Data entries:
::::::
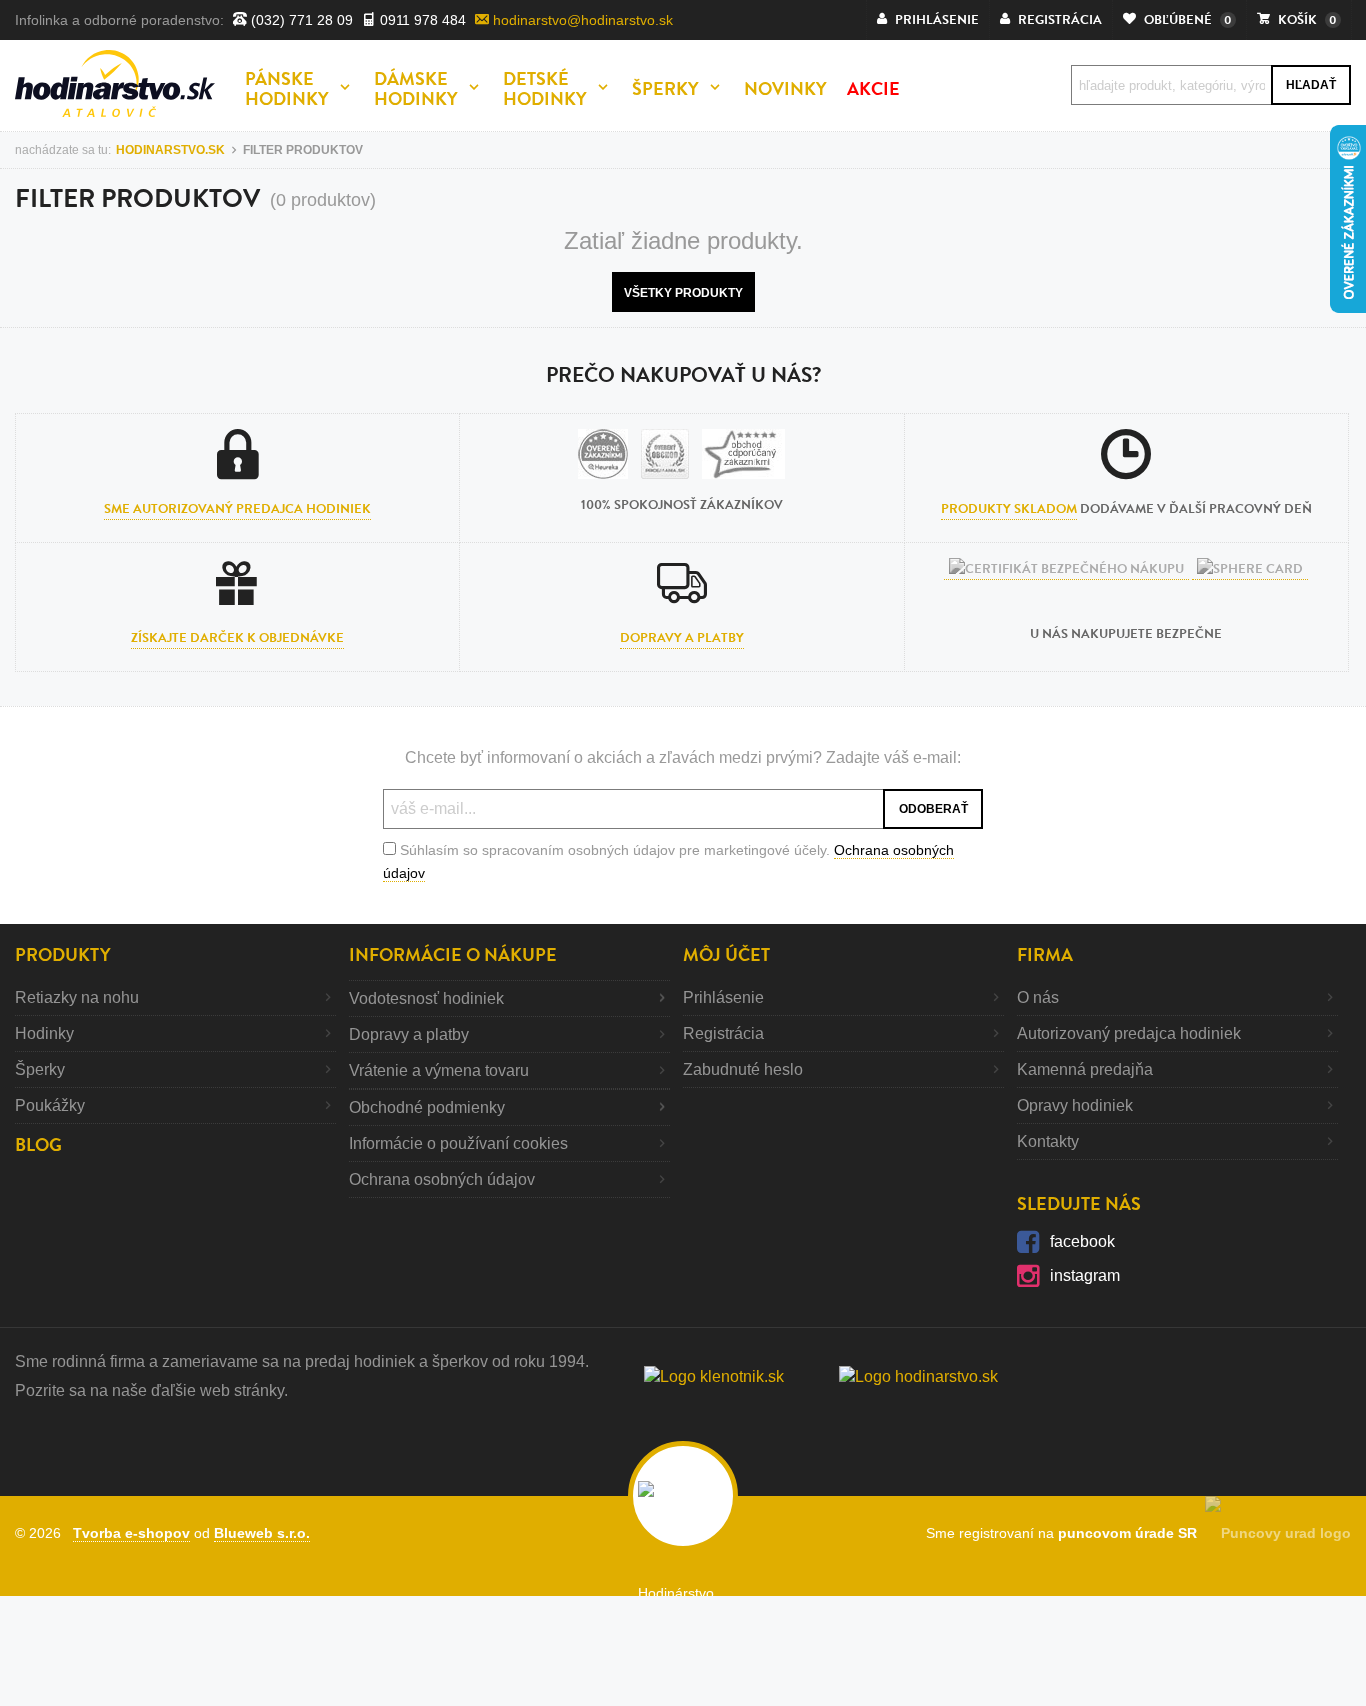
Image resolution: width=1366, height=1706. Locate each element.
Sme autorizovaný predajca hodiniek (237, 509)
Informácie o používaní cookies (458, 1143)
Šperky (40, 1069)
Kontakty (1048, 1141)
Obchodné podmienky (427, 1107)
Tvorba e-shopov (131, 1533)
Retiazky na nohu (77, 997)
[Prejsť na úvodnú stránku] (115, 83)
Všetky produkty (683, 293)
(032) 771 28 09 (300, 20)
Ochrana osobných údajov (442, 1179)
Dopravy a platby (682, 638)
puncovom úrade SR (1131, 1533)
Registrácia (723, 1033)
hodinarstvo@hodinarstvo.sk (581, 20)
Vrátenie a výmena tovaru (439, 1070)
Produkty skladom (1009, 509)
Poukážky (50, 1105)
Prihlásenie (723, 997)
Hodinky (44, 1033)
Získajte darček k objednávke (237, 638)
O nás (1038, 997)
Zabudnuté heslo (743, 1069)
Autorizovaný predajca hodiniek (1129, 1033)
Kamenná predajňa (1085, 1069)
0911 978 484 (421, 20)
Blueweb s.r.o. (262, 1533)
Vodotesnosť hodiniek (426, 998)
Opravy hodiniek (1075, 1105)
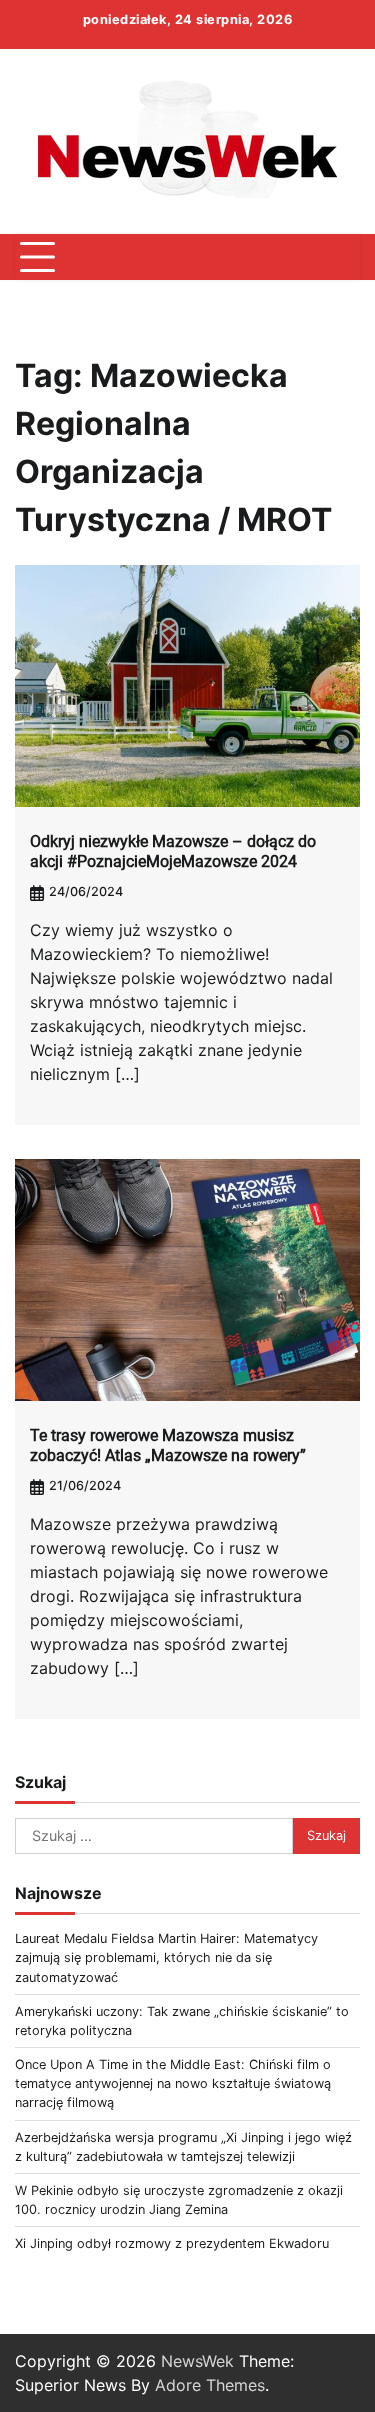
::::::
## WORK ORDER
Where a line above holds the word "predajca", copy it.

## EXPECTED OUTPUT
Sme autorizovaný predajca hodiniek (237, 509)
Autorizovaný predajca hodiniek (1129, 1033)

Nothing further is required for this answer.